======== SUPPLIED DATA
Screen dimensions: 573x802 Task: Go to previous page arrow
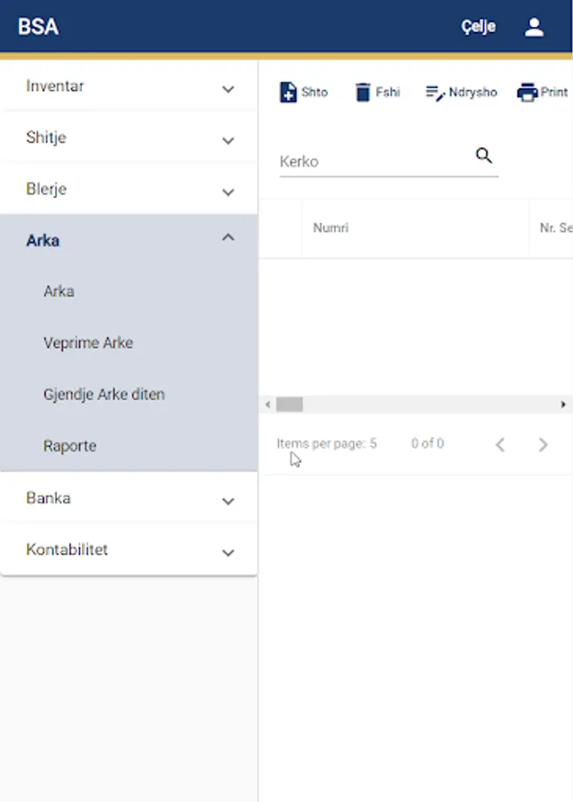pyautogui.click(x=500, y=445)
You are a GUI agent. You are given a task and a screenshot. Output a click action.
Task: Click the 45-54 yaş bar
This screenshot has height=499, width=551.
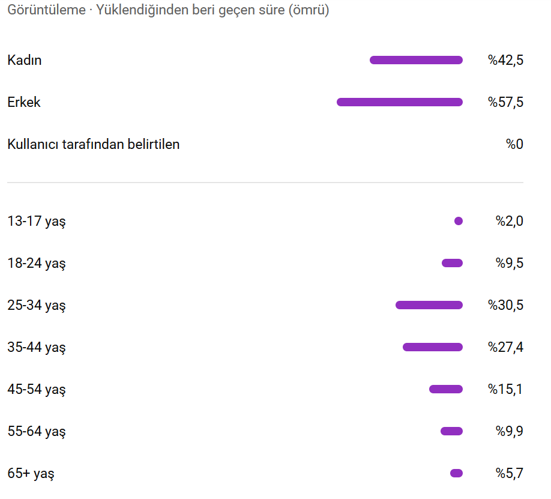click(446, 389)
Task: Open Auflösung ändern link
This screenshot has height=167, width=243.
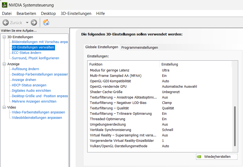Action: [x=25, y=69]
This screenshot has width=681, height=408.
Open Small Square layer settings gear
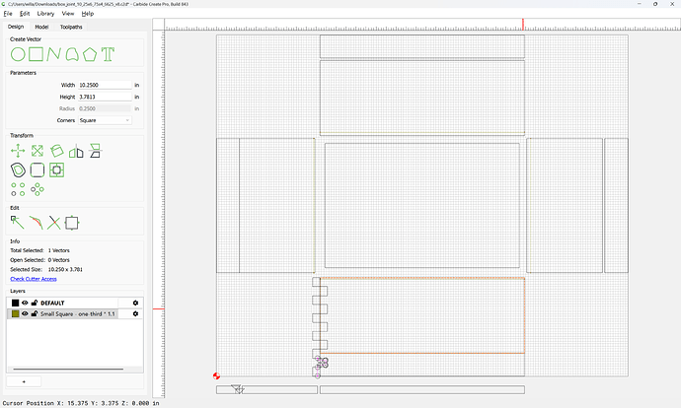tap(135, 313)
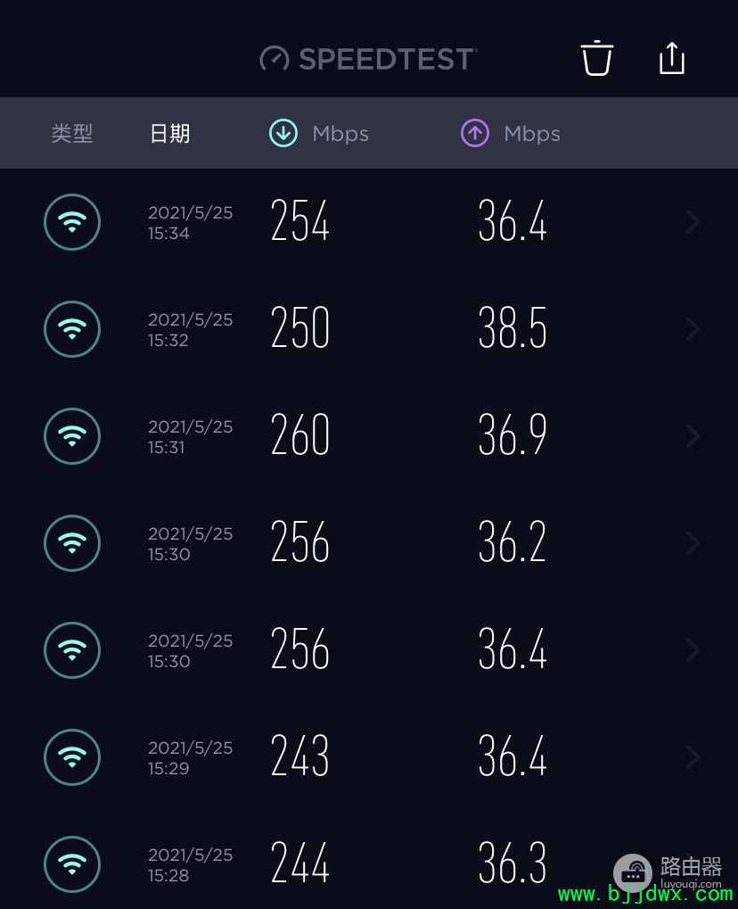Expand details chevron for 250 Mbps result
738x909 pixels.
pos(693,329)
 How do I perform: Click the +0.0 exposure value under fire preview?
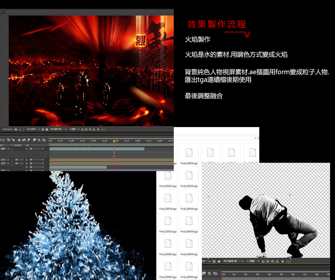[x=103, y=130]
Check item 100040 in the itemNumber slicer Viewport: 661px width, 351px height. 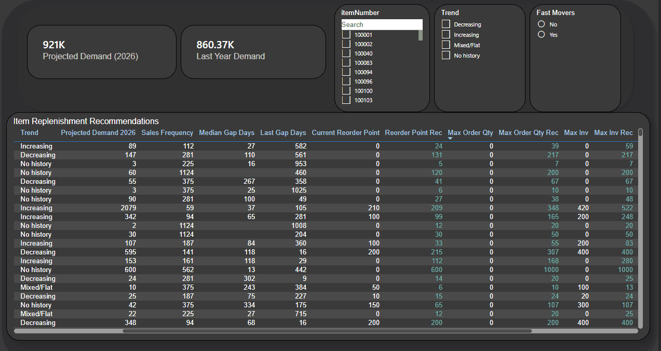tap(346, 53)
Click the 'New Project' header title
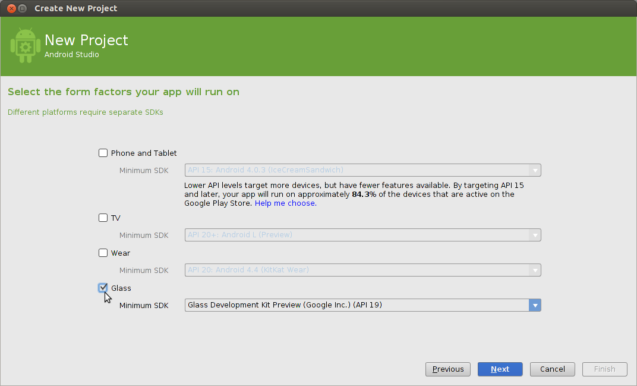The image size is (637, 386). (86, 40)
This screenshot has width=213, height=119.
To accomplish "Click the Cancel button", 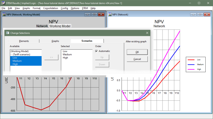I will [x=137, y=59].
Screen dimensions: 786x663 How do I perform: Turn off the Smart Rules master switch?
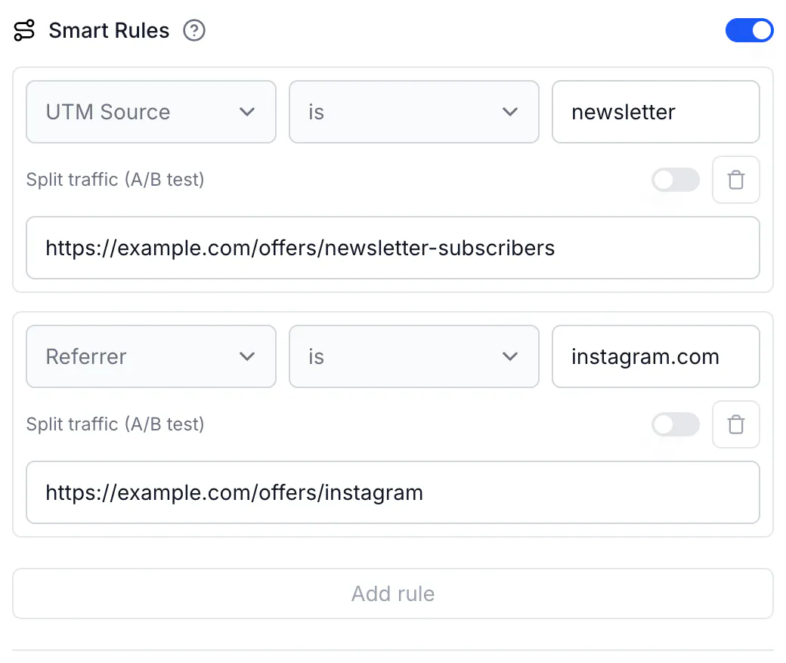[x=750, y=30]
================
======== SUPPLIED DATA
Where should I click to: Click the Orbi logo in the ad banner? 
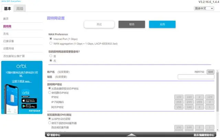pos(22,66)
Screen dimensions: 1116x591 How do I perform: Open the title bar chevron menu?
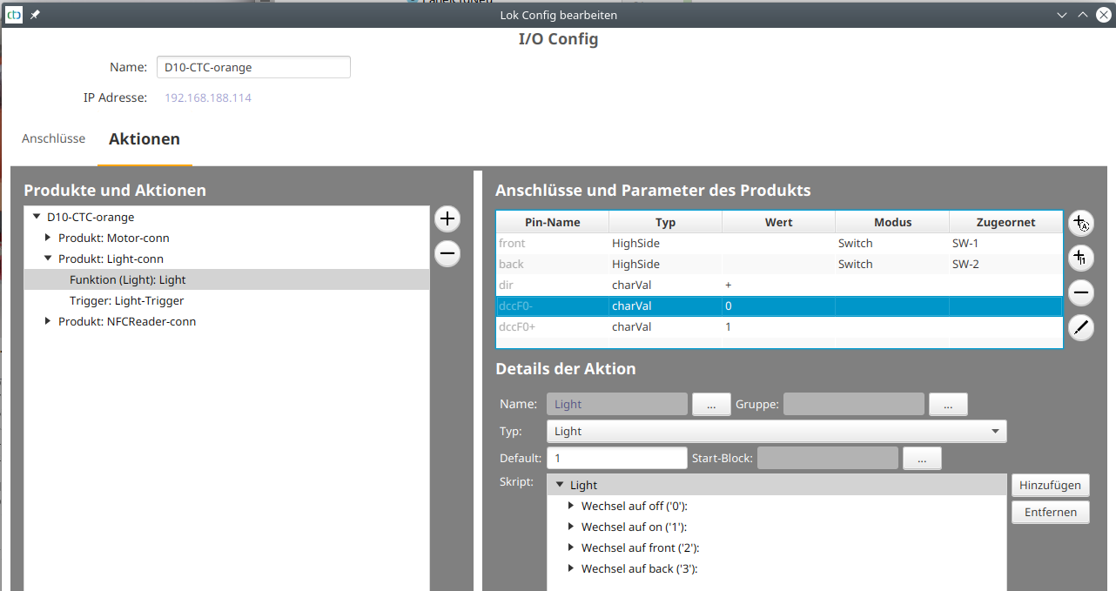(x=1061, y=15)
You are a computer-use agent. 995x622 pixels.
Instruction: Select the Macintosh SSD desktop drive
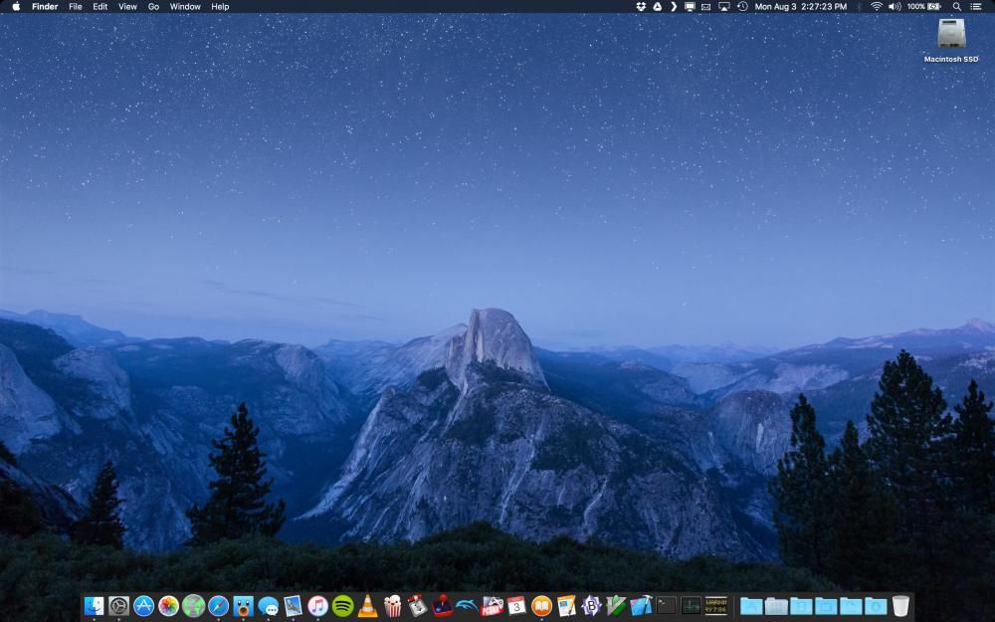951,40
================
- **TASK TO CARRY OUT**: Would you please copy every line in the data that contains the word "agent"?

- **SOLUTION TO THIS PROBLEM**:
You are a GUI agent. You are given a task and a screenshot. Output a click action.
You are a computer-use agent. 995x622 pixels.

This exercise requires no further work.